Teacups across Britain filled to half-mast, as Queen Elizabeth II pronounced dead

The UK expresses its mourning for the passing of Queen Elizabeth II in the most British ways possible, whilst other members of the Commonwealth Realm express their sentiments, too.

Teacups across Britain filled to half-mast, as Queen Elizabeth II pronounced dead

Teacups, mugs, and old commemoratory saucers around the United Kingdom have today been filled to half-mast, in honour & salute to the passing of the late Queen Elizabeth II.

Liz, aged 96, had served as head of state for 70 years - Britain's longest-ever ruling monarch. As a princess, she saw homefront service in WW2, reigned through the Oil Crisis of the 70's, the Thatcher Years, the AIDS Crisis, the death of Princess Diana, the new millenium, a vote on Scottish independence, Brexit, royal scandals, COVID, and the death of her husband, with having to appoint yet another Tory prime minister being the final straw that finished her off.

Across Britain, citizens have raised their mugs and poured out a cold/boiling hot one for Her Majesty, and expressed their "shock" and "profound sadness" at now having to call Charles & Camilla king & queen.
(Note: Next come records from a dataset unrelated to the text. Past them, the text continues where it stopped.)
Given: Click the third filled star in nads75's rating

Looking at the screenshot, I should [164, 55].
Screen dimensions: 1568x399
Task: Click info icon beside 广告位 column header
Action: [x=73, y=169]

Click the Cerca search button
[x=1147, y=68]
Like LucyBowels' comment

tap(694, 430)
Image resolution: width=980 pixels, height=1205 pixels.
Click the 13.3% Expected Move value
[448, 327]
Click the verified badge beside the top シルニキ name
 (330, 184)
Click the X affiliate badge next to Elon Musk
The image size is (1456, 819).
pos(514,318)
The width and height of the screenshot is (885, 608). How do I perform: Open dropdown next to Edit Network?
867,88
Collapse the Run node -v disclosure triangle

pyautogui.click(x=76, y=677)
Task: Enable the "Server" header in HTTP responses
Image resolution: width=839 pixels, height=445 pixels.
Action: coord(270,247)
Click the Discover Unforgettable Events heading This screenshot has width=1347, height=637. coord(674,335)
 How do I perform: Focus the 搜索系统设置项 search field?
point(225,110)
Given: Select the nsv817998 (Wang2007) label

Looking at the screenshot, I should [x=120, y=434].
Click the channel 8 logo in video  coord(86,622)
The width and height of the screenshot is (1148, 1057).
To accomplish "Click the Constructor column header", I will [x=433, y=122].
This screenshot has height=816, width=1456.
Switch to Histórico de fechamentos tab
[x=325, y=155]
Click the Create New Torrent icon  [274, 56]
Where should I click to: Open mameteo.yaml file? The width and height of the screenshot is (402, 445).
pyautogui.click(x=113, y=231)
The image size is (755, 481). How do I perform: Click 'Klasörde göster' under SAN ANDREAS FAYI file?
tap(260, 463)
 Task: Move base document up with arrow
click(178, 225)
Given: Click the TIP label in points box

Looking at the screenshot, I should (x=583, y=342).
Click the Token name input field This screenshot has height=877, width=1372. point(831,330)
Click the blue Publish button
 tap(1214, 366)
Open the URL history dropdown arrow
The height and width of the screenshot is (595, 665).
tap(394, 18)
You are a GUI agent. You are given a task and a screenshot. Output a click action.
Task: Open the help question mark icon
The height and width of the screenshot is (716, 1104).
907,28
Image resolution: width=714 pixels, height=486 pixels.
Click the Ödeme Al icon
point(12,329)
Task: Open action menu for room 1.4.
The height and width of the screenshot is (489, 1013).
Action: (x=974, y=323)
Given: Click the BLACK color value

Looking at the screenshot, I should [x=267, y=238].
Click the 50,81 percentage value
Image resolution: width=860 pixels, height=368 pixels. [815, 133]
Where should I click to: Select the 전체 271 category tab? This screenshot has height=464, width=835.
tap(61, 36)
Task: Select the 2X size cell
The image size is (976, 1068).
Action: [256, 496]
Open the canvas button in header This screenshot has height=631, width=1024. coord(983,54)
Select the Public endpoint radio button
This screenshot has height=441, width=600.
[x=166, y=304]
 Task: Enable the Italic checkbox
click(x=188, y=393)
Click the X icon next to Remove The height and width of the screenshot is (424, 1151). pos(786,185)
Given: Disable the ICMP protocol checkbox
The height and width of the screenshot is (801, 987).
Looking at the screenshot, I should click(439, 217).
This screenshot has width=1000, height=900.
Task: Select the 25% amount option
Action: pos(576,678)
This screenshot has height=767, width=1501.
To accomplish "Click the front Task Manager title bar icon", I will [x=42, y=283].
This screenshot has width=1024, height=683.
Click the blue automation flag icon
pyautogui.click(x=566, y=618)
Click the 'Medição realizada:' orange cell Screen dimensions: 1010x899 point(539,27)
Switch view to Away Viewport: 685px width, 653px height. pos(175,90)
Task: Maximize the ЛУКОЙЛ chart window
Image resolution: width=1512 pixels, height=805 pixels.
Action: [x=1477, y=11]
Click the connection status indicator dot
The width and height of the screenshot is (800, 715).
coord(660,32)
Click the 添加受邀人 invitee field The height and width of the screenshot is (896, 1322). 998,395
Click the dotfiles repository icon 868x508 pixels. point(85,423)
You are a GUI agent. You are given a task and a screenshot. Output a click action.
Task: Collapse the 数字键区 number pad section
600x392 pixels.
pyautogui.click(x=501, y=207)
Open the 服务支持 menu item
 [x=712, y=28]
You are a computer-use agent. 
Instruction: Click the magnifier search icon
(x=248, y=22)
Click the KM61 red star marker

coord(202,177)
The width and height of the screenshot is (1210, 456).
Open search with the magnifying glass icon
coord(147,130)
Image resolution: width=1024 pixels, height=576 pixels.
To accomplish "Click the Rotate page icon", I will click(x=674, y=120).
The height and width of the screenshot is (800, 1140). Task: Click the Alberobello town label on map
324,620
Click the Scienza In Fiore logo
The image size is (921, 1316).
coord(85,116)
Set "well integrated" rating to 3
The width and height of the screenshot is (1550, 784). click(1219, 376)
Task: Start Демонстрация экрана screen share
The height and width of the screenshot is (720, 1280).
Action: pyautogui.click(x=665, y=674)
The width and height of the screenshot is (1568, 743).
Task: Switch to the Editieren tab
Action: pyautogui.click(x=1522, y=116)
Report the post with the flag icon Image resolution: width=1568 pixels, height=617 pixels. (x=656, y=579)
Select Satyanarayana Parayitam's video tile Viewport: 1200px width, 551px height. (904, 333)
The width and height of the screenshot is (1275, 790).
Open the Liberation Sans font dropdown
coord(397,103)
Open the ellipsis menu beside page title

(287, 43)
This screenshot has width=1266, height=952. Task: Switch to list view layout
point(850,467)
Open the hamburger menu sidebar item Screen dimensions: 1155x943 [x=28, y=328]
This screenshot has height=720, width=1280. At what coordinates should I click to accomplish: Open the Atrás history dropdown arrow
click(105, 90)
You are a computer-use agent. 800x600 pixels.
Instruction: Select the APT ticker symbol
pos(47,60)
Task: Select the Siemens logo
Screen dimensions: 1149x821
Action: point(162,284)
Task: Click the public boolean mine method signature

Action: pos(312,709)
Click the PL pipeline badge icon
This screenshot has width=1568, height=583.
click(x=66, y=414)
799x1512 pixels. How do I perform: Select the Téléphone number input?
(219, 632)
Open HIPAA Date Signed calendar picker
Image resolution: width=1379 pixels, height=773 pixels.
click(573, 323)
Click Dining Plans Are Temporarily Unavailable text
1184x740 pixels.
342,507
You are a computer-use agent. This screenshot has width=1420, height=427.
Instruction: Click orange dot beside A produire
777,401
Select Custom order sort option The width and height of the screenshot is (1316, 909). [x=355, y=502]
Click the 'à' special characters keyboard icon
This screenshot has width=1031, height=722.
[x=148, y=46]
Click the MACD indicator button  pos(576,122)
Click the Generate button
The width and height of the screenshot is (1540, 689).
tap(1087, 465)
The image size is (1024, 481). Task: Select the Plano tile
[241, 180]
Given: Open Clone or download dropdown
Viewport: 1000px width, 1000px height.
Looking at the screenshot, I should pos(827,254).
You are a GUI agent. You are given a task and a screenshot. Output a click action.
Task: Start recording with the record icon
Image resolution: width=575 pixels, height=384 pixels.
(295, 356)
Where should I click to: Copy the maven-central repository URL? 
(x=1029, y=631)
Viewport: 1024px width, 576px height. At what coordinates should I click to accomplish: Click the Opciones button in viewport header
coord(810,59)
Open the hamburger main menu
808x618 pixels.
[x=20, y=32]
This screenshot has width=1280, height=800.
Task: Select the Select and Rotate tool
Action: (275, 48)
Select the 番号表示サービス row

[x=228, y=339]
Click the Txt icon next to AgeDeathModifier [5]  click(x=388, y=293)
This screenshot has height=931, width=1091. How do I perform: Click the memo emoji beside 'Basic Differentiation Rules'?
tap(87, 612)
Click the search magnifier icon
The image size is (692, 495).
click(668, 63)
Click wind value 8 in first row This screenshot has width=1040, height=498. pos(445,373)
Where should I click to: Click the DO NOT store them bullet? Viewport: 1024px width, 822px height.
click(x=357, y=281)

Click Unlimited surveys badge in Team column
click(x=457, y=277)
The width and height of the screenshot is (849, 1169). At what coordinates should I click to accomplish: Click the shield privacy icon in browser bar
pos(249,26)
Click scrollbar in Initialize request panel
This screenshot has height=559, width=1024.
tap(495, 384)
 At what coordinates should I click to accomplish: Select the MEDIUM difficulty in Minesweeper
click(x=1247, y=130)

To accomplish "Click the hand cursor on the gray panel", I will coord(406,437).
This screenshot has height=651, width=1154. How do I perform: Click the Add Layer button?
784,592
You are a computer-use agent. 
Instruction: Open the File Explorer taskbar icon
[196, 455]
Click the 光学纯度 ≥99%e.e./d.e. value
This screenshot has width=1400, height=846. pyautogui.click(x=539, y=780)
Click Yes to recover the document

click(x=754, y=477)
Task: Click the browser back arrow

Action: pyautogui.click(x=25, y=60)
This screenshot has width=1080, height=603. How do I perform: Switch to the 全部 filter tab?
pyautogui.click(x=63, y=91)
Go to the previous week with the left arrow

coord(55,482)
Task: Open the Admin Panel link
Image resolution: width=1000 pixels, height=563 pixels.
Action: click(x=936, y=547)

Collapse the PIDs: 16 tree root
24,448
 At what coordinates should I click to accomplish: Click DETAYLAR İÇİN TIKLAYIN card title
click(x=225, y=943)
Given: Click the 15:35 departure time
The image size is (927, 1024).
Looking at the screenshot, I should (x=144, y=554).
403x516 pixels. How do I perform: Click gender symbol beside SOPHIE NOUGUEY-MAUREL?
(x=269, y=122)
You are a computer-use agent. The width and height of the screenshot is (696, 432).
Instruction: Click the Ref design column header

The government has announced a special bank holiday, two free Greggs sausage rolls for every citizen, and an extra episode of Eastenders this week, to help the British cope with the sudden change to the story of our nation.

With wall-to-wall global media coverage of the event, tributes have been pouring in, with the Daily Mail stating its "great sadness & profound grief" that it can't somehow blame the event on Meghan Markle.

Members of the 15 realms and 56 nations of the commonwealth have expressed their profound sentiments on the matter. Australians have drunk tinnies to the halfway mark, with messages of "G'day, Your Majesty - we'll never see another cunt like 'ya" being heard from churches, government offices, people's homes, and elementary schools nationwide. In a shocking and uncharacteristic statement, Canada has said it is "sorry" to hear of the news. Words of sympathy have been sent from the King of Gondor, whose realm sits tucked away somewhere within New Zealand, and millions of citizens from former colonized and, over history, horribly-ruled-over territories were dancing in the street within minutes, saying "A celebration of her life? Errr, yeah, that's it! Sure."

Word has it that her final moments were filled with peace, family, and fond memories of fish & chips, bad weather, worse politicians, 70 years of an incredible contribution to culture, science, art, famous spy movies, famous musicians, sport, corgis, great films & kick-arse telly, fighting fascism, free healthcare for the people, lots of cups of tea, and seven decades worth of evolution, legacy, and change.

Elizabeth II is succeeded by her 4 children, 8 grandchildren, 12 great-grandchildren, 67.22 million citizens in the UK, 151 million across the commonwealth realms, and the pages of history.